In fact, it is notable that Kett’s demands place enclosures at the top of the list which would somewhat support the interpretation if this was evident in the sources however it is not. Sources 1 and 3 show support for an alternative interpretation, as once again they show evidence of other matters rather than local concerns being at work. So a better interpretation needs to recognise the growing importance of other issues. Sources 2, 4 and 5 all make reference to the economy as a cause of protest. It is notable that there is no reference to how wages fluctuated in the mid-sixteenth century as wages fell by up to 60%, a fact that is prominent given that 80% of the average worker’s wages were spent on food during this time. This would add weight to this alternative interpretation. It might be safer therefore to claim that Tudor rebellions were partly influenced by local issues, but that economic problems increasingly became the cause of rebellion as the middle of the sixteenth century came about.
b) A historian would find these sources useful for many reasons including the variety of viewpoints, different interpretations they offer and questions they answer. The set of sources includes evidence from most of the main protests over the whole Tudor period. The balance of voices from different social classes is apparent as the sources consist of rebels demands but also include views from nobility as there is a chronicle written at Merton College in Oxford showing a differently put forward opinion in source 1. It is also possible to see different perspectives on the causes of rebellion in these sources.
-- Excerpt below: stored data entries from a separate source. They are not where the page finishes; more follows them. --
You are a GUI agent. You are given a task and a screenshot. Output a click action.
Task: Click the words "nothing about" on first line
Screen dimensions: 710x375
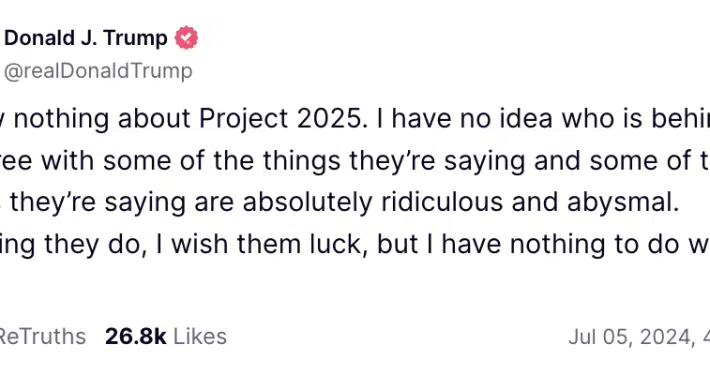[102, 119]
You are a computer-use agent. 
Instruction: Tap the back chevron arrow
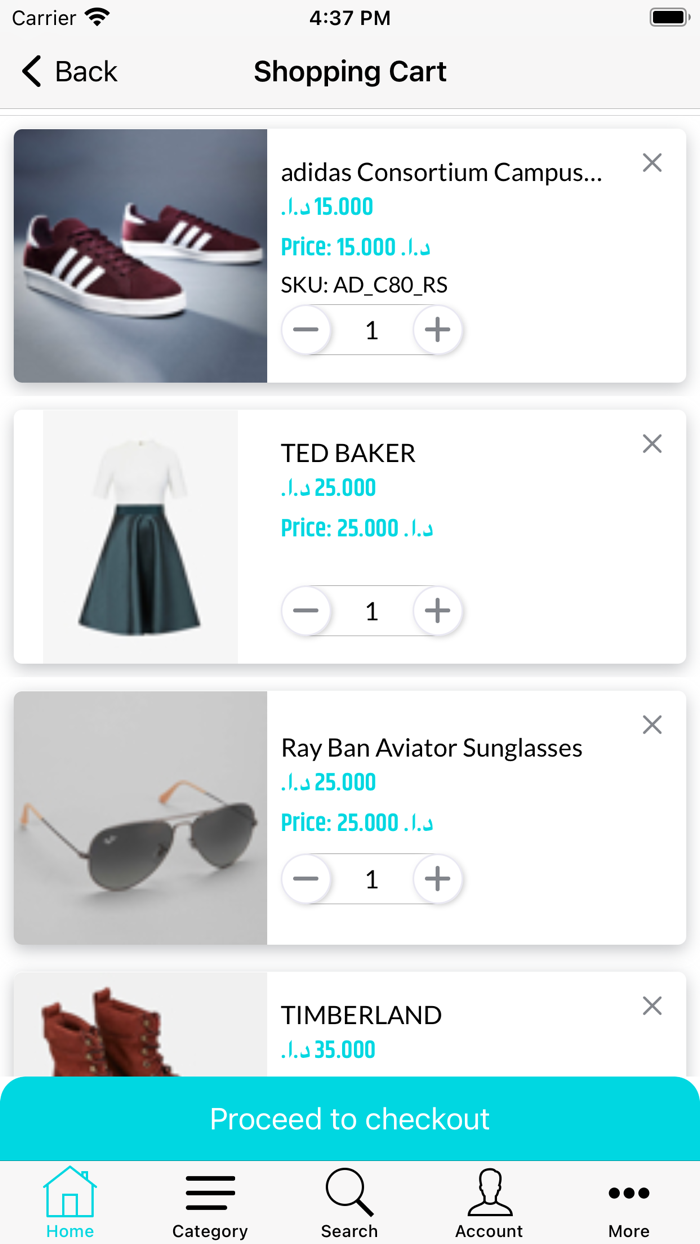[30, 71]
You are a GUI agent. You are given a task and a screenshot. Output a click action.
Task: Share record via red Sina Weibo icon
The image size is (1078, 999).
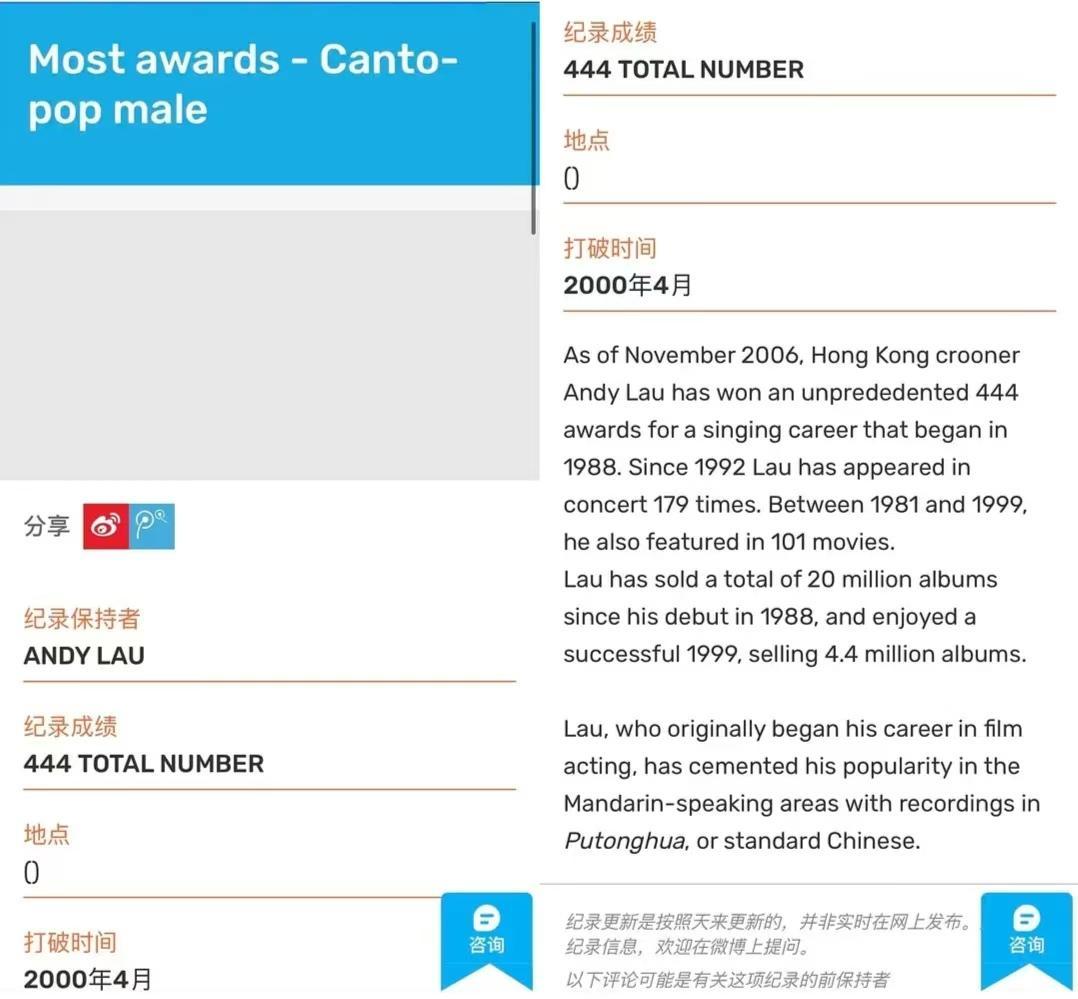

As well as the local issues suggested in the interpretation, we can see religious aims in source 2 and economic aims in sources 4 and 5. These additional sources give the issue of why people protested a much rounder character. The most apparent reason for the sources not being useful was the lack of ranging types of source, there were no official documents such as court records or state papers for example, nor were there any visual sources. Having included slightly more types of sources would have given a further rounded character of why people protested and would be somewhat more useful in determining whether the interpretation was valid.